DOCUMENT EXTRACT =>
Re: [RFC PATCH 1/1] virtio: write back features before verify

From: Cornelia Huck
Date: Mon Oct 04 2021 - 08:20:17 EST



[cc:qemu-devel]

On Sat, Oct 02 2021, "Michael S. Tsirkin" <mst@xxxxxxxxxx> wrote:

> On Fri, Oct 01, 2021 at 09:21:25AM +0200, Halil Pasic wrote:
>> On Thu, 30 Sep 2021 07:12:21 -0400
>> "Michael S. Tsirkin" <mst@xxxxxxxxxx> wrote:
>>
>> > On Thu, Sep 30, 2021 at 03:20:49AM +0200, Halil Pasic wrote:
>> > > This patch fixes a regression introduced by commit 82e89ea077b9
>> > > ("virtio-blk: Add validation for block size in config space") and
>> > > enables similar checks in verify() on big endian platforms.
>> > >
>> > > The problem with checking multi-byte config fields in the verify
>> > > callback, on big endian platforms, and with a possibly transitional
>> > > device is the following. The verify() callback is called between
>> > > config->get_features() and virtio_finalize_features(). That we have a
>> > > device that offered F_VERSION_1 then we have the following options
>> > > either the device is transitional, and then it has to present the legacy
>> > > interface, i.e. a big endian config space until F_VERSION_1 is
>> > > negotiated, or we have a non-transitional device, which makes
>> > > F_VERSION_1 mandatory, and only implements the non-legacy interface and
>> > > thus presents a little endian config space. Because at this point we
>> > > can't know if the device is transitional or non-transitional, we can't
>> > > know do we need to byte swap or not.
>> >
>> > Hmm which transport does this refer to?
>>
>> It is the same with virtio-ccw and virtio-pci. I see the same problem
>> with both on s390x. I didn't try with virtio-blk-pci-non-transitional
>> yet (have to figure out how to do that with libvirt) for pci I used
>> virtio-blk-pci.

DATA SEGMENT =>
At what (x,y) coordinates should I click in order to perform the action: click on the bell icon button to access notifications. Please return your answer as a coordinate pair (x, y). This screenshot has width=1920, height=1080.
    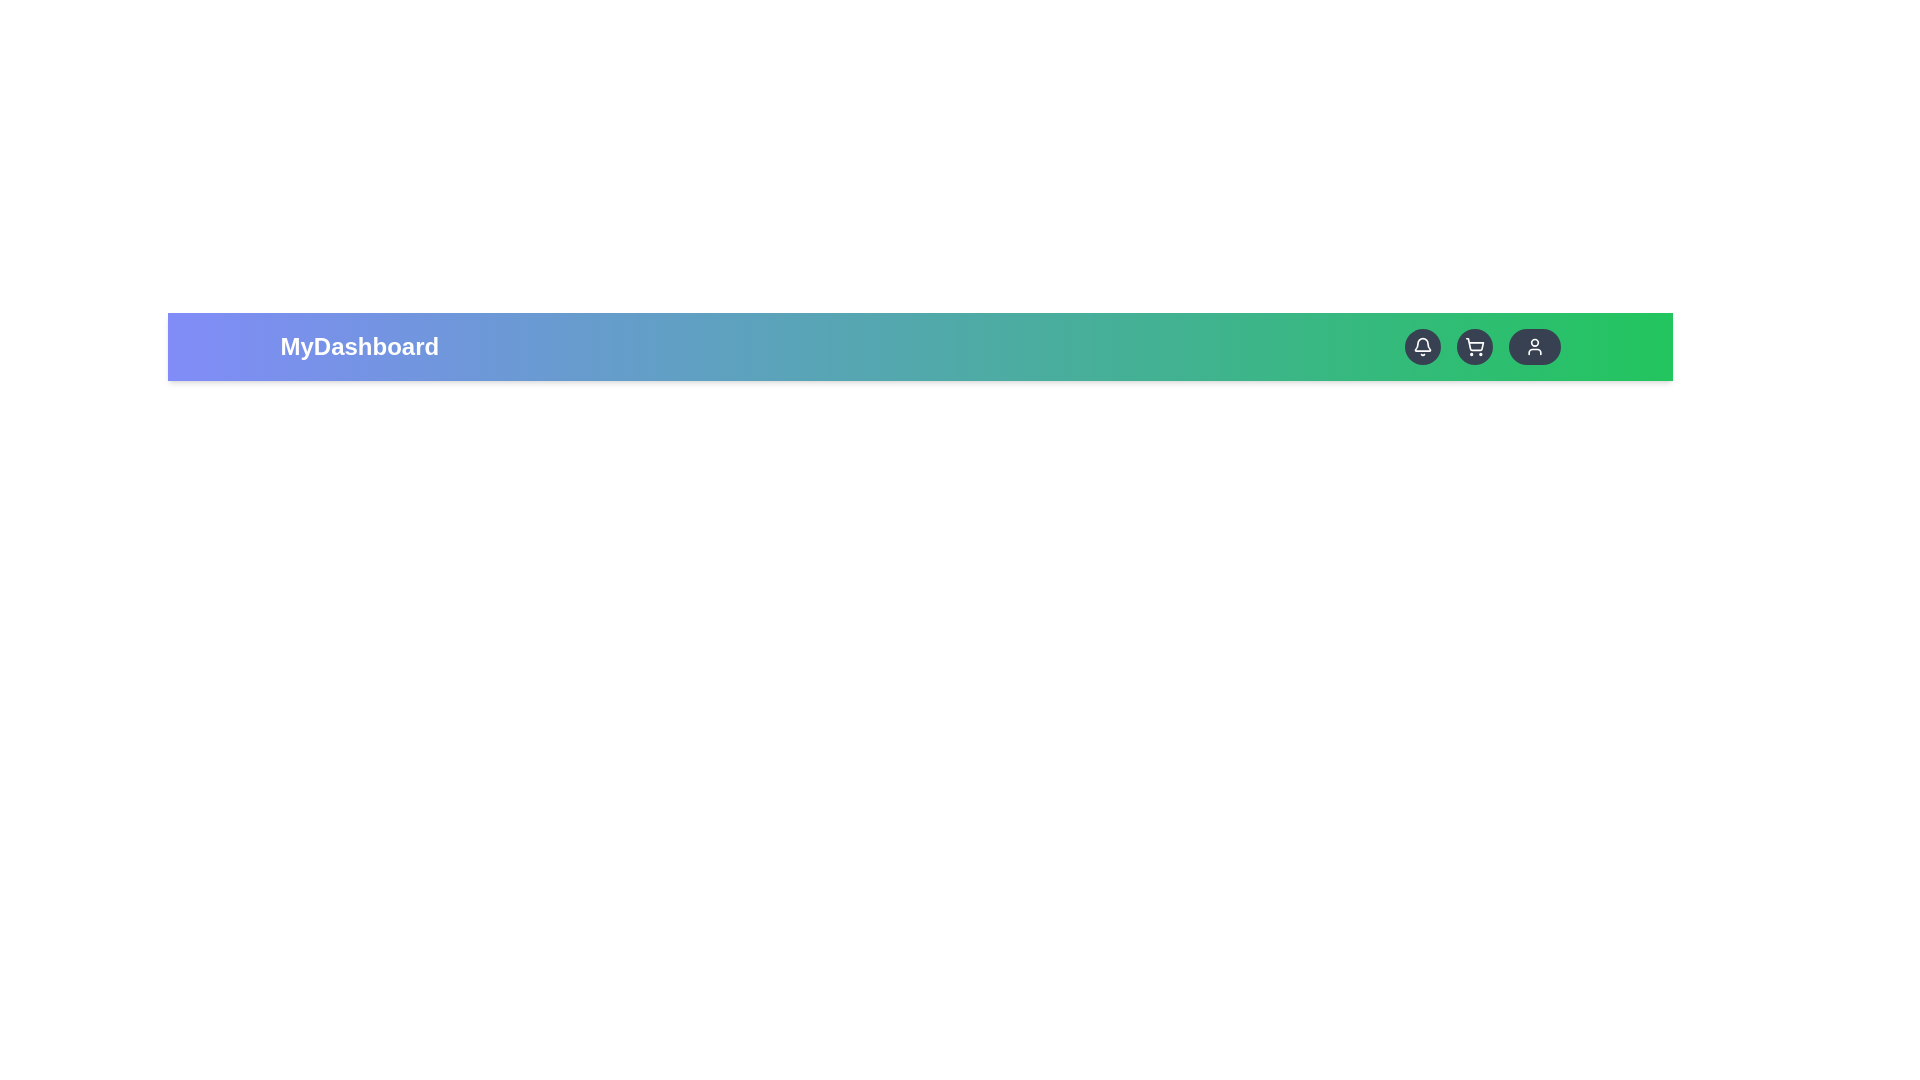
    Looking at the image, I should click on (1421, 346).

WORK INSTRUCTIONS =>
[1] Quote the virtio thread word for word, everything from "On Sat, Oct" down to "big endian platforms.".
[2] In the virtio thread, between which two calls is the verify() callback called?
[3] Proceed with the virtio thread from where it stops.

RESPONSES =>
[1]
On Sat, Oct 02 2021, "Michael S. Tsirkin" <mst@xxxxxxxxxx> wrote:

> On Fri, Oct 01, 2021 at 09:21:25AM +0200, Halil Pasic wrote:
>> On Thu, 30 Sep 2021 07:12:21 -0400
>> "Michael S. Tsirkin" <mst@xxxxxxxxxx> wrote:
>>
>> > On Thu, Sep 30, 2021 at 03:20:49AM +0200, Halil Pasic wrote:
>> > > This patch fixes a regression introduced by commit 82e89ea077b9
>> > > ("virtio-blk: Add validation for block size in config space") and
>> > > enables similar checks in verify() on big endian platforms.

[2] Between config->get_features() and virtio_finalize_features().

[3]
>>
>> > Distinguishing between legacy and modern drivers is transport
>> > specific. PCI presents
>> > legacy and modern at separate addresses so distinguishing
>> > between these two should be no trouble.
>>
>> You mean the device id? Yes that is bolted down in the spec, but
>> currently we don't exploit that information. Furthermore there
>> is a fat chance that with QEMU even the allegedly non-transitional
>> devices only present a little endian config space after VERSION_1
>> was negotiated. Namely get_config for virtio-blk is implemented in
>> virtio_blk_update_config() which does virtio_stl_p(vdev,
>> &blkcfg.blk_size, blk_size) and in there we don't care
>> about transitional or not:
>>
>> static inline bool virtio_access_is_big_endian(VirtIODevice *vdev)
>> {
>> #if defined(LEGACY_VIRTIO_IS_BIENDIAN)
>> return virtio_is_big_endian(vdev);
>> #elif defined(TARGET_WORDS_BIGENDIAN)
>> if (virtio_vdev_has_feature(vdev, VIRTIO_F_VERSION_1)) {
>> /* Devices conforming to VIRTIO 1.0 or later are always LE. */
>> return false;
>> }
>> return true;
>> #else
>> return false;
>> #endif
>> }
>>
>
> ok so that's a QEMU bug. Any virtio 1.0 and up
> compatible device must use LE.
> It can also present a legacy config space where the
> endian depends on the guest.

So, how is the virtio core supposed to determine this? A
transport-specific callback?

>
>> > Channel i/o has versioning so same thing?
>> >
>>
>> Don't think so. Both a transitional and a non-transitional device
>> would have to accept revisions higher than 0 if the driver tried to
>> negotiate those (and we do in our case).
>
> Yes, the modern driver does. And that one is known to be LE.
> legacy driver doesn't.
>
>> > > The virtio spec explicitly states that the driver MAY read config
>> > > between reading and writing the features so saying that first accessing
>> > > the config before feature negotiation is done is not an option. The
>> > > specification ain't clear about setting the features multiple times
>> > > before FEATURES_OK, so I guess that should be fine.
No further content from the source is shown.